* _Document extract_
------------------------

Want your diploma? Better brush up on your civics says law passed Thursday.

Arizona, which rarely collides with “progressive” in the same sentence, passed legislation on Thursday that requires high school students to answer 60 of 100 questions correctly on the same test that new citizens must pass. The bill quickly made its way through both houses in rapid fashion and former ice cream man turned Arizona Governor Doug Ducey signed it into law almost immediately.

Arizona Passes Law Making Civics Test Mandatory In High Schools

“Not long from now, our children will be entrusted with protecting the principles on which this country was founded, and it is up to us to prepare them for that responsibility today,” said Gov. Doug Ducey, according to Reuters “[This measure will] help ensure all Arizona students understand basic American civics.”

------------------------

* _Problems and tasks_
**a.** According to the article on Arizona's civics test law, how many of the 100 questions must high school students answer correctly?
**b.** Carry on the article on Arizona's civics test law from its final sentence.
The material that comes next isn't needed.

------------------------

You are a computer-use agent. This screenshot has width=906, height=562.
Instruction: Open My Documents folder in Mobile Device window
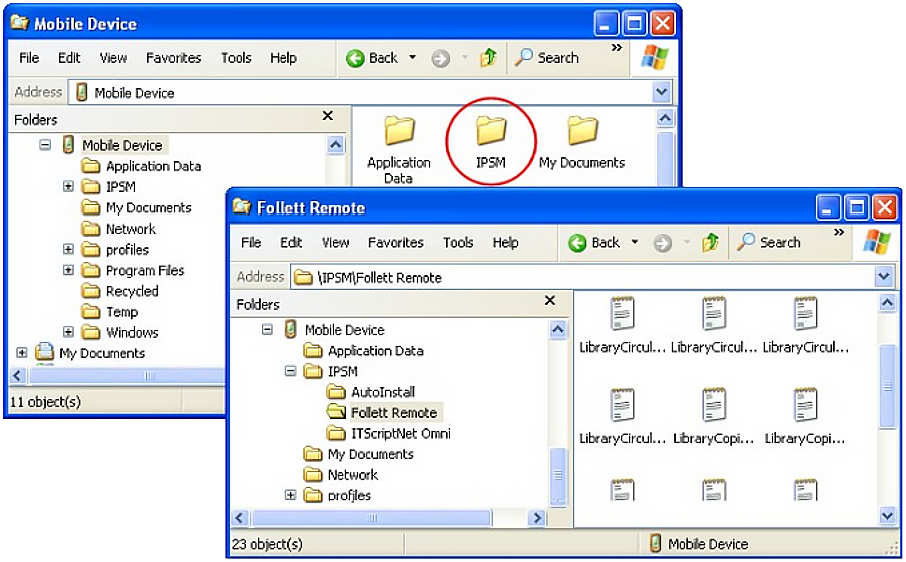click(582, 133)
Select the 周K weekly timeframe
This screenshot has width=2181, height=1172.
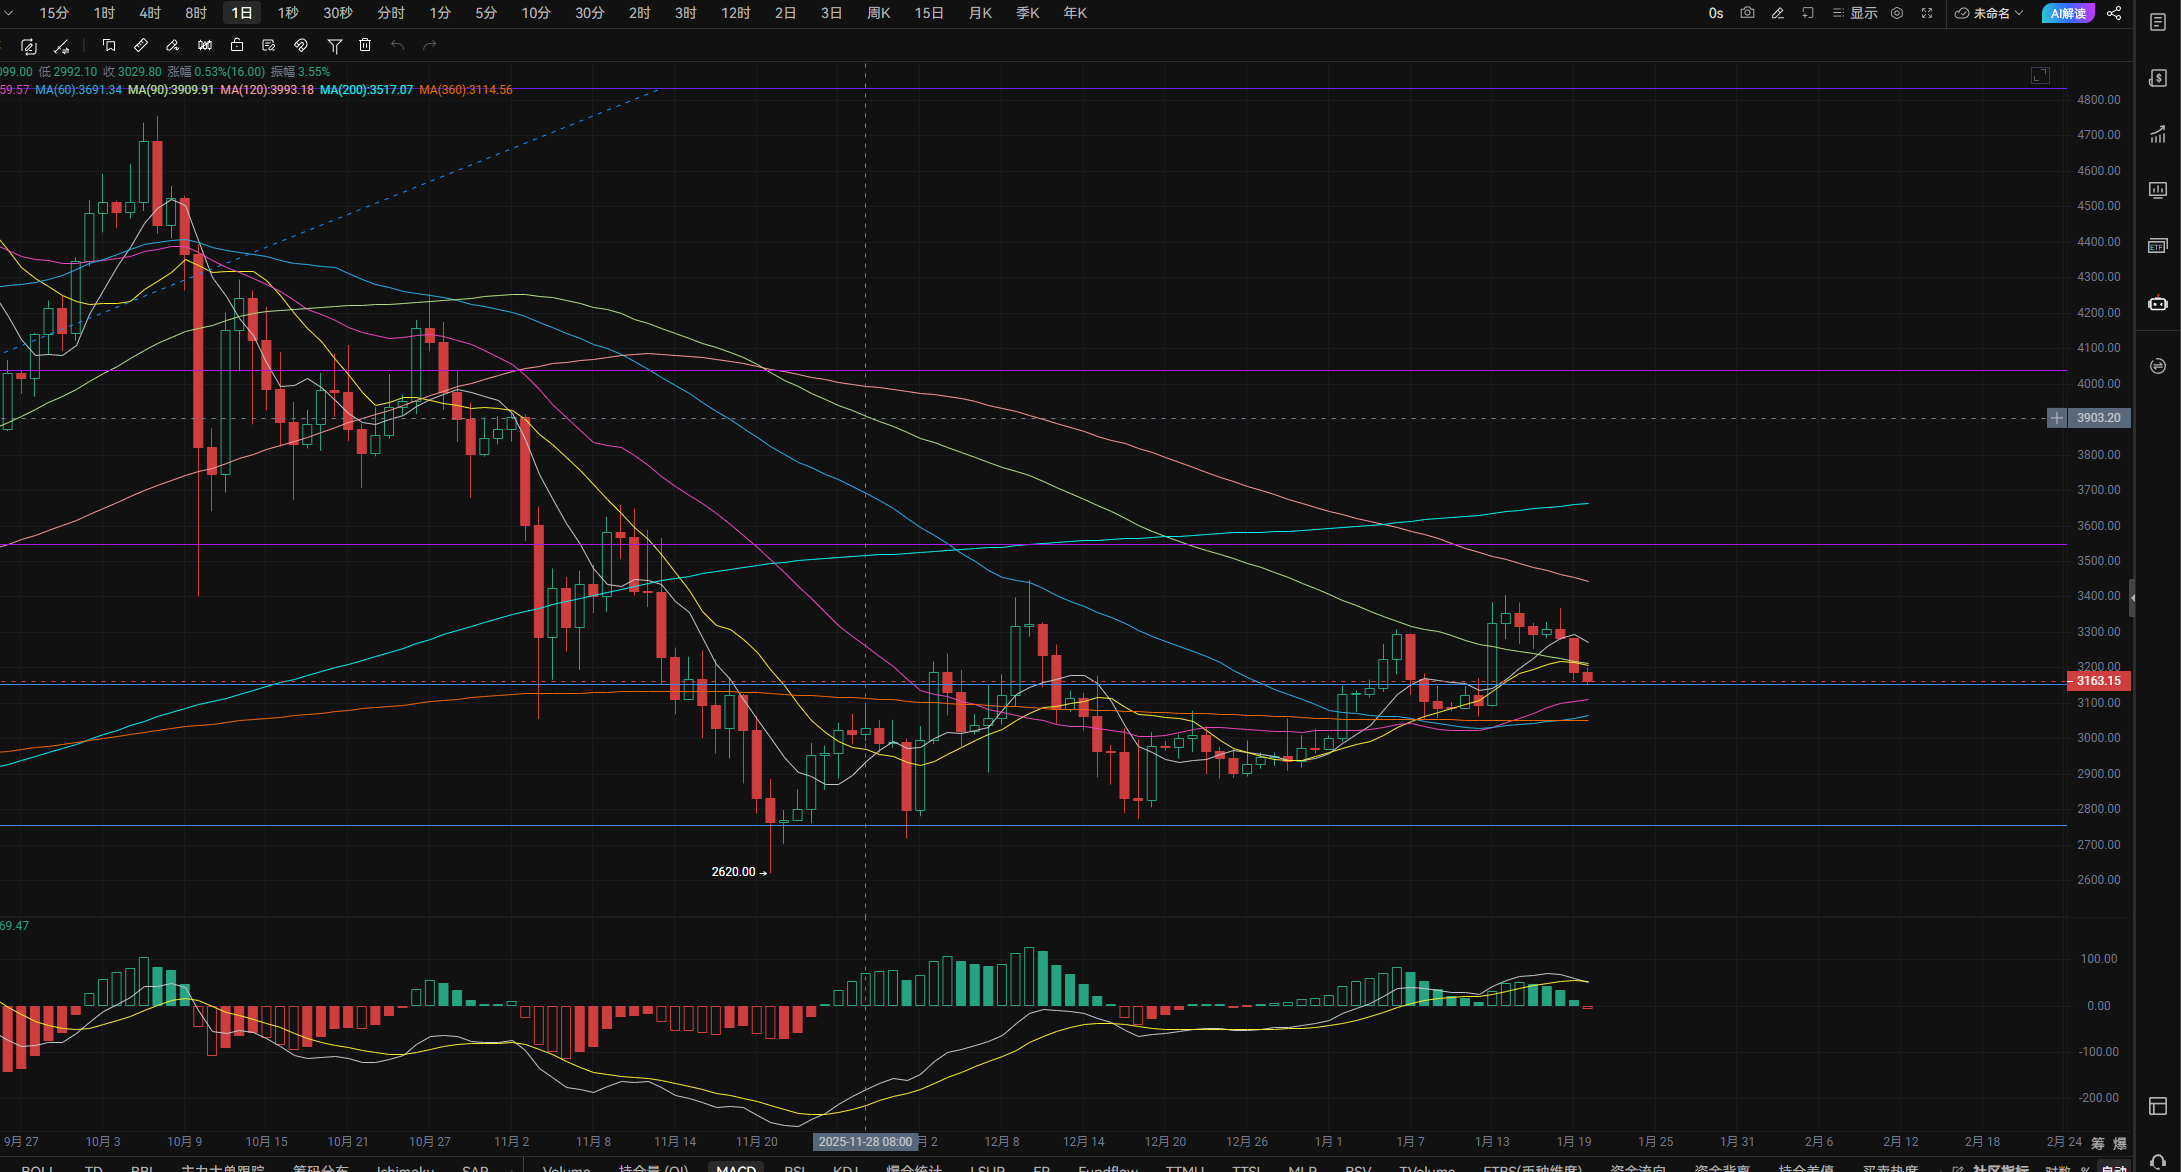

------------------------

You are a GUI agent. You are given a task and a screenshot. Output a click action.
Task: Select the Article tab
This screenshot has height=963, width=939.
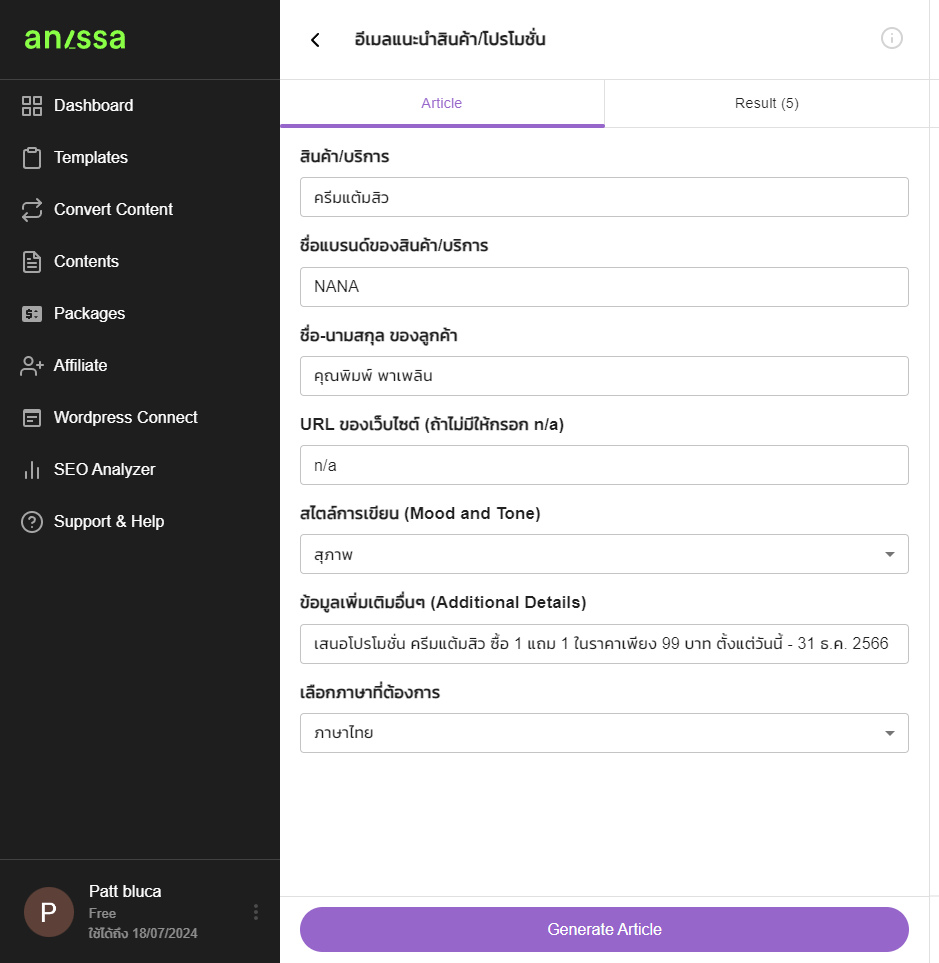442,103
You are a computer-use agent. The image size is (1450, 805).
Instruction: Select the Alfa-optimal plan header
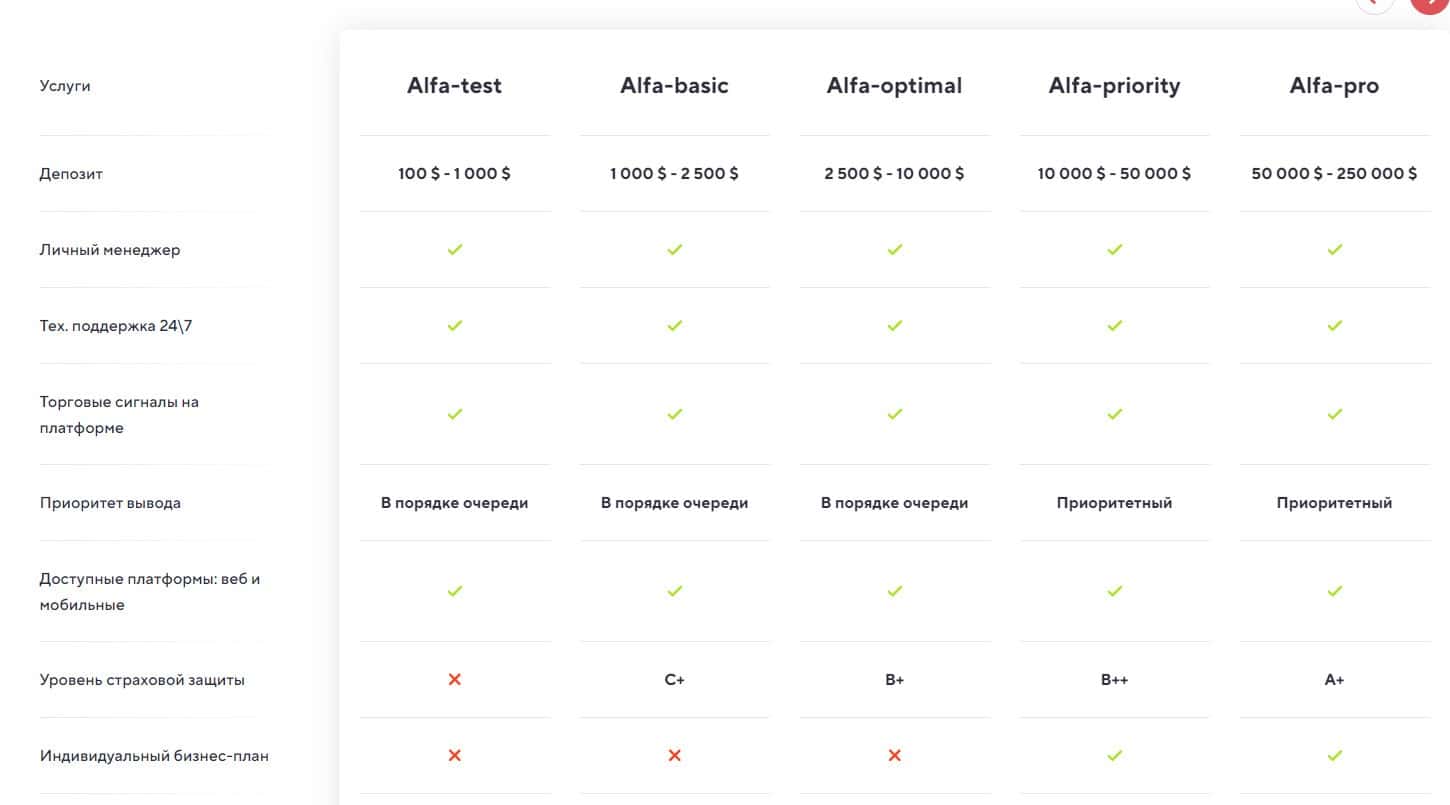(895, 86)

------------------------

* _Answers per task_
**a.** They must answer 60 of the 100 questions correctly.

**b.**
The Joe Foss Institute

In doing so, Arizona became the first state to sign this legislation, which is being championed by the Arizona-based Joe Foss Institute nationwide. The institute whose motto is “Patriotism Matters” has a goal of seeing each of the 50 states pass similar legislation by 2017, the 230 anniversary of the ratification of the U.S. constitution.

The North Dakota House of Representatives passed similar legislation in a landslide vote on Thursday but did not make it to the state senate yesterday. According to the Joe Foss Institute, around 15 states will bring comparable legislation forward this year. Other states are believed to be looking at the measure but are considering criticism that the test relies far too much on simple memorization.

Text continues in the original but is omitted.